Rewrite the part of the rows below that runs from the line containing "Where should I" through the end of the rows as a JSON list of strings, with one string per line and blank lines skipped. Leave the pictures out of the list.

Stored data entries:
* Start *

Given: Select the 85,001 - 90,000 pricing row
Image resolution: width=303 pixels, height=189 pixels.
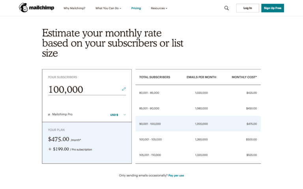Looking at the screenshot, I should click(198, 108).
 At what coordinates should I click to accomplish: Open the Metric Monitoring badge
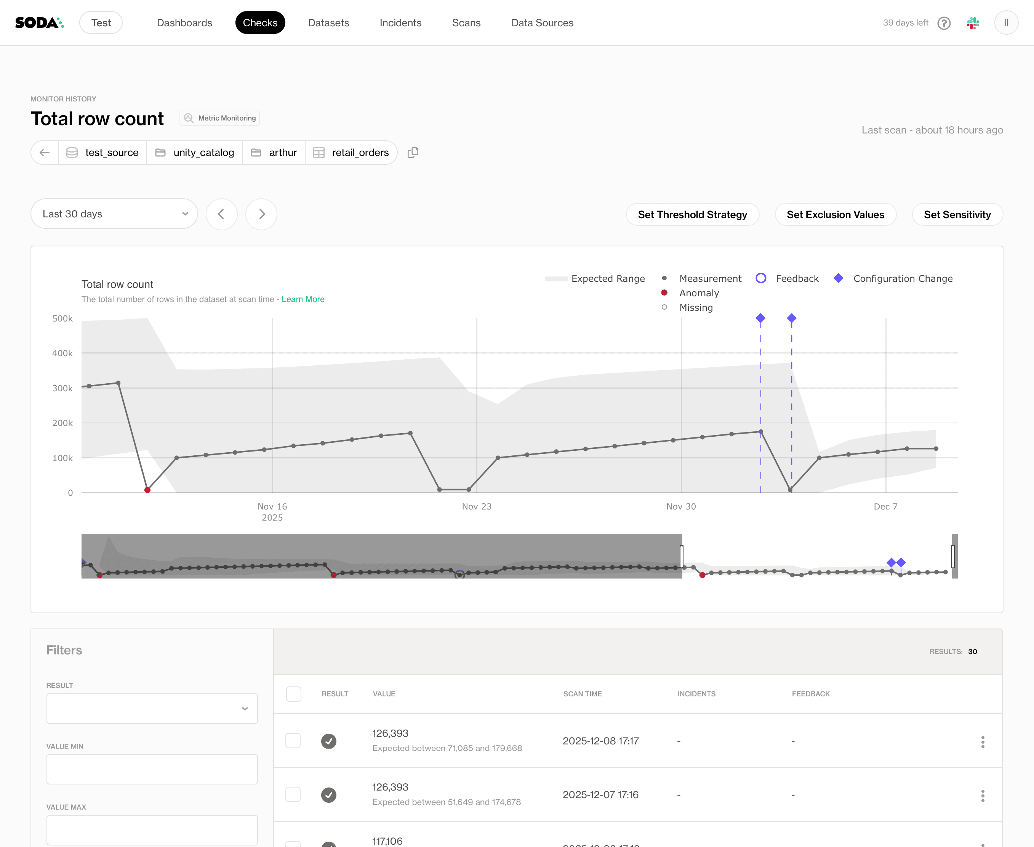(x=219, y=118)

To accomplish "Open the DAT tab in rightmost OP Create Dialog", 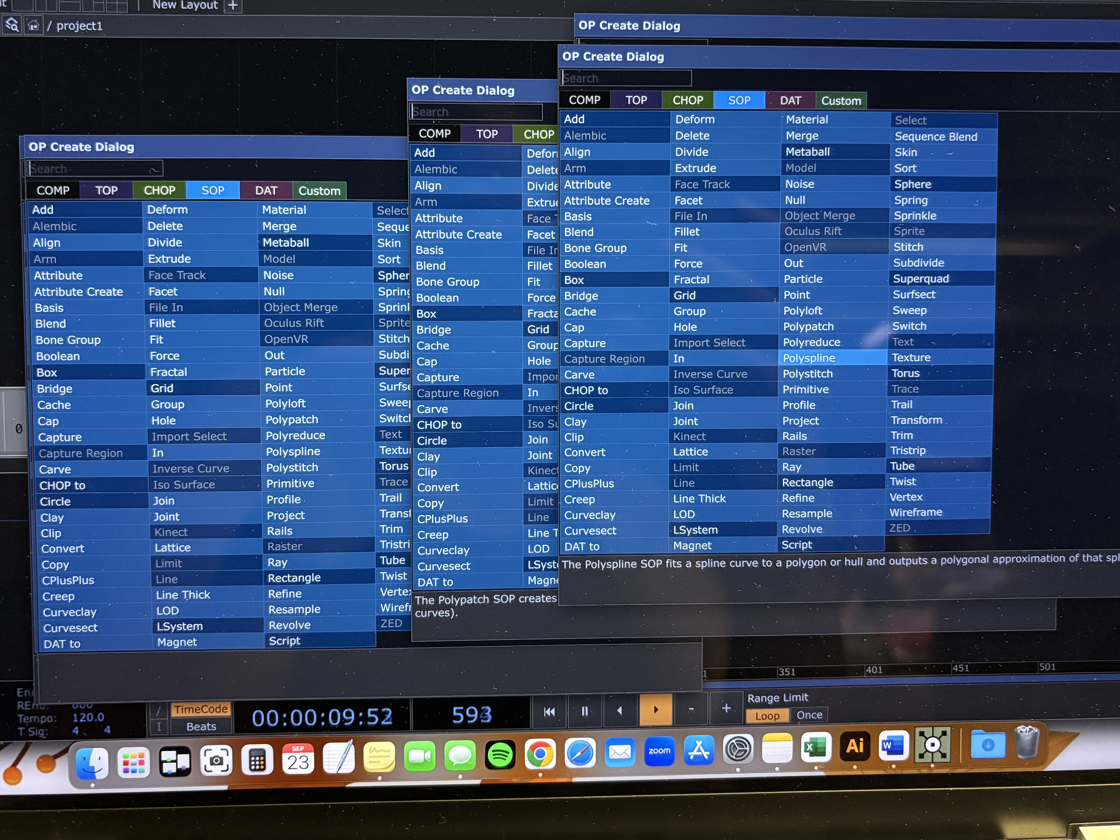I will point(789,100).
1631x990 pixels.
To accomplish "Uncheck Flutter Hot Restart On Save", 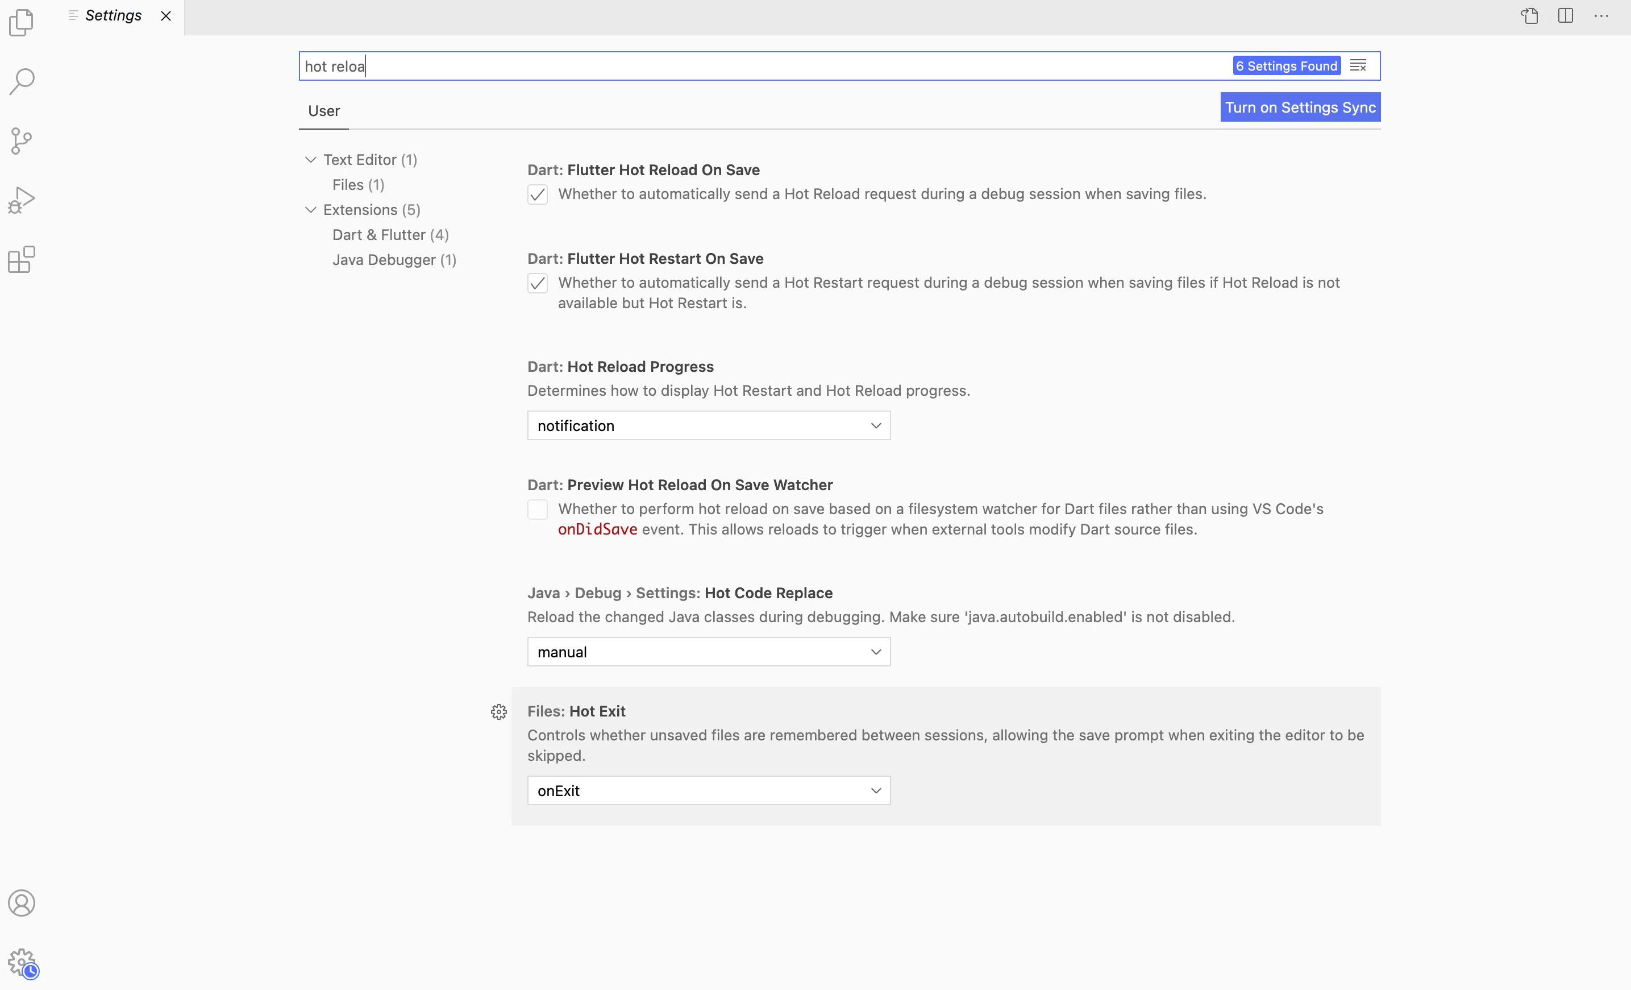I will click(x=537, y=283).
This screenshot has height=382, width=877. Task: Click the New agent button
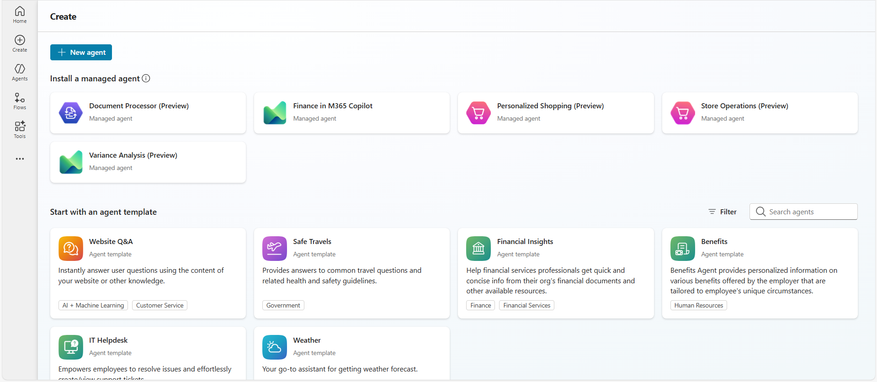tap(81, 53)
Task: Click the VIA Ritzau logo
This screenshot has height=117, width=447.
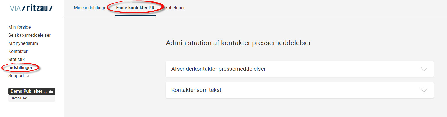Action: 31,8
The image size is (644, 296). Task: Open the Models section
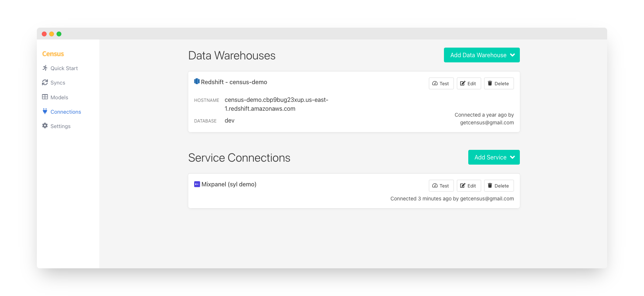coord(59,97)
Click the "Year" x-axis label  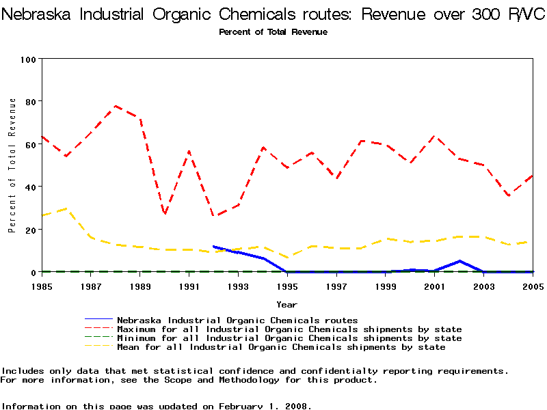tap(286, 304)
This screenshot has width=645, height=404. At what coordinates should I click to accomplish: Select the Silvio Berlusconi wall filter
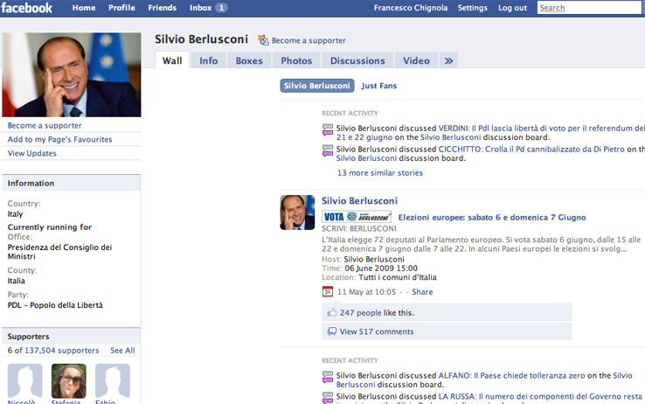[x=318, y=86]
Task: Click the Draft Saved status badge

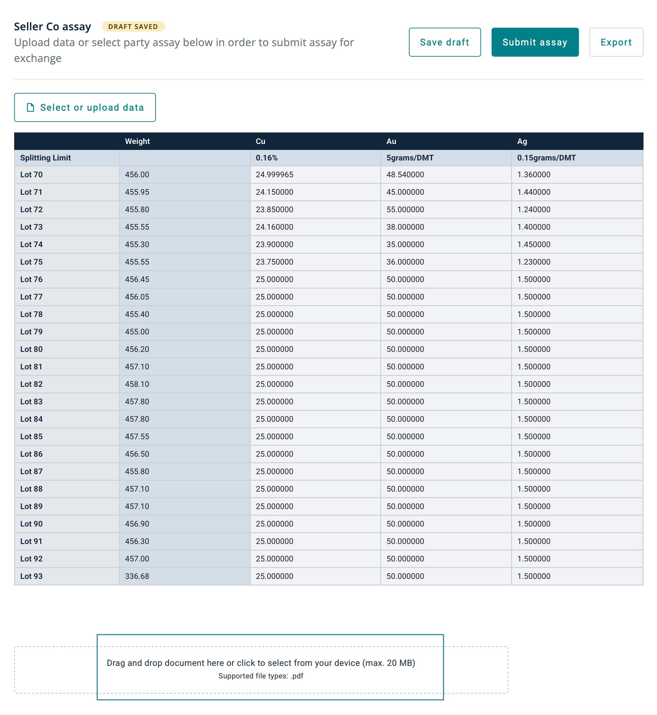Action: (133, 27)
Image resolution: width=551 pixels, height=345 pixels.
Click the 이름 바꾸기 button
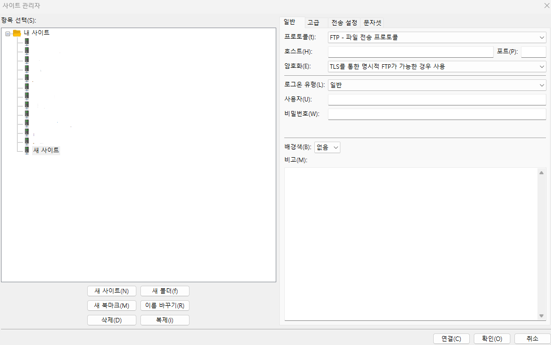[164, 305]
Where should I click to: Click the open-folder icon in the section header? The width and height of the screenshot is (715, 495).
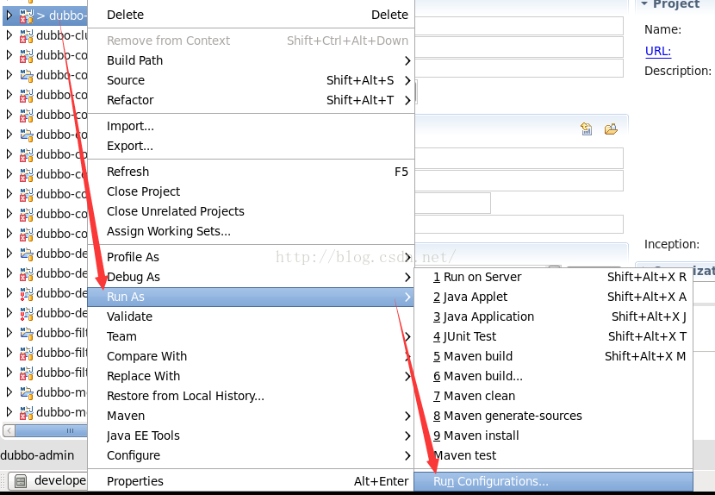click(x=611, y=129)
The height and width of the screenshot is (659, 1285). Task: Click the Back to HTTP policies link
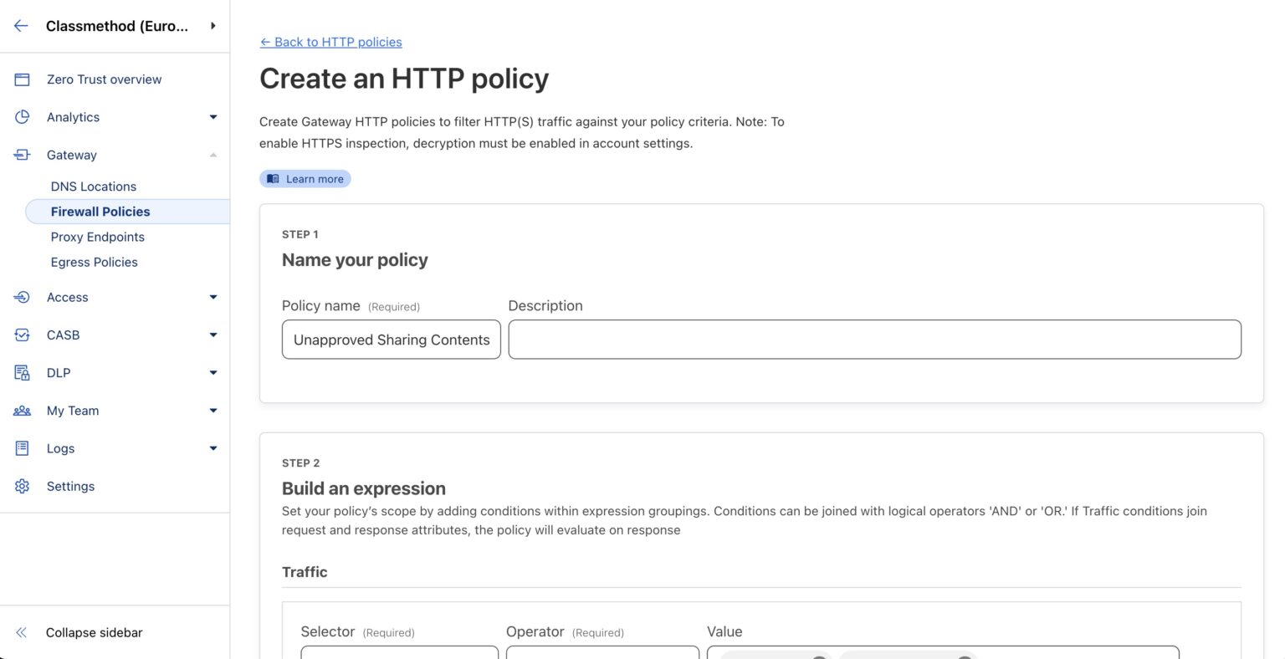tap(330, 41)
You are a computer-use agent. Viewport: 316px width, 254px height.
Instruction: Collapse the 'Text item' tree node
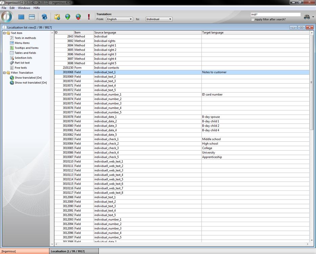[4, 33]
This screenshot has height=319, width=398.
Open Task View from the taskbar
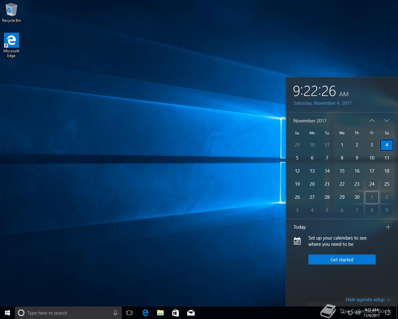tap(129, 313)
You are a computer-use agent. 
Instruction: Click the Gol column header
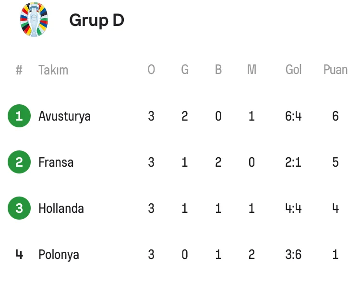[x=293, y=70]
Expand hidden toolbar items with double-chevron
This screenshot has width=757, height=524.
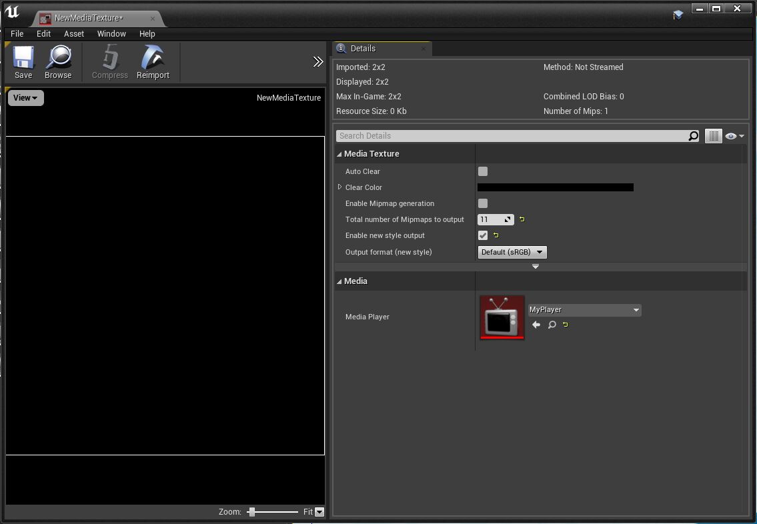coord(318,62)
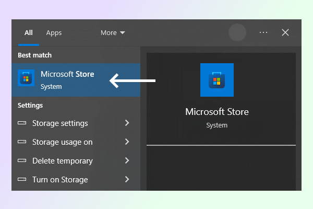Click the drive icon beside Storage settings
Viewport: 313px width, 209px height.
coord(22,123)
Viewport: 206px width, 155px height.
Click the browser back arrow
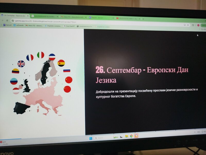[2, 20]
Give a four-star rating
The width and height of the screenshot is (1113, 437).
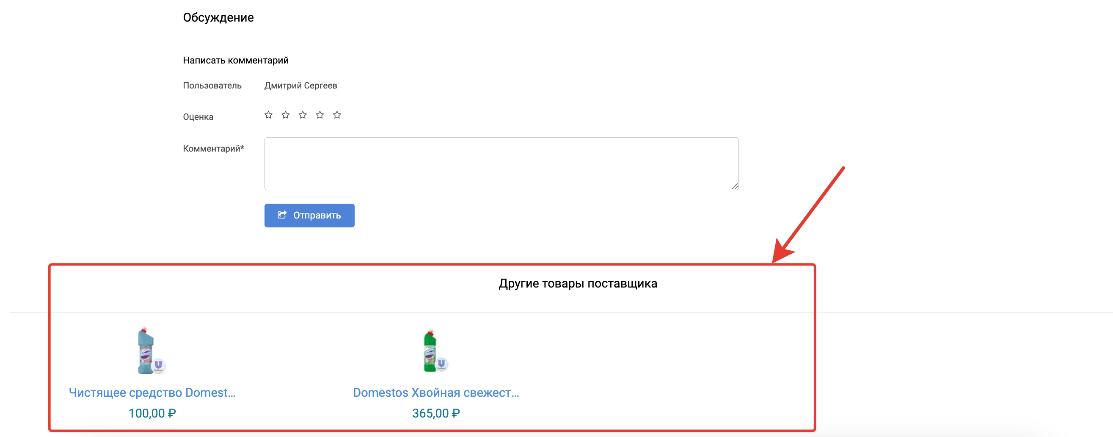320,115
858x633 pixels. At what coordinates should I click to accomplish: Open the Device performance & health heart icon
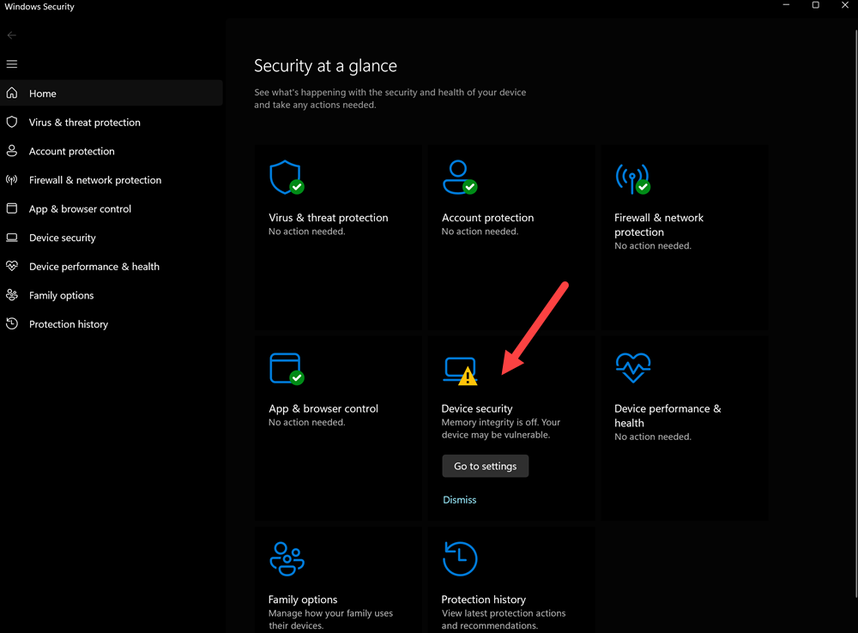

* End *

** Task response **
[
  "Where should I click to: Click the open-folder icon in the section header? The width and height of the screenshot is (715, 495).",
  "click(x=611, y=129)",
  "The height and width of the screenshot is (659, 1285). Task: Click the Back to HTTP policies link",
  "tap(330, 41)",
  "You are a computer-use agent. Viewport: 316px width, 254px height.",
  "Instruction: Collapse the 'Text item' tree node",
  "[4, 33]",
  "This screenshot has height=319, width=398.",
  "Open Task View from the taskbar",
  "tap(129, 313)",
  "You are a computer-use agent. ",
  "Instruction: Click the Gol column header",
  "[x=293, y=70]",
  "Expand hidden toolbar items with double-chevron",
  "This screenshot has width=757, height=524.",
  "coord(318,62)",
  "Click the drive icon beside Storage settings",
  "Viewport: 313px width, 209px height.",
  "coord(22,123)",
  "Viewport: 206px width, 155px height.",
  "Click the browser back arrow",
  "[2, 20]",
  "Give a four-star rating",
  "The width and height of the screenshot is (1113, 437).",
  "320,115",
  "858x633 pixels. At what coordinates should I click to accomplish: Open the Device performance & health heart icon"
]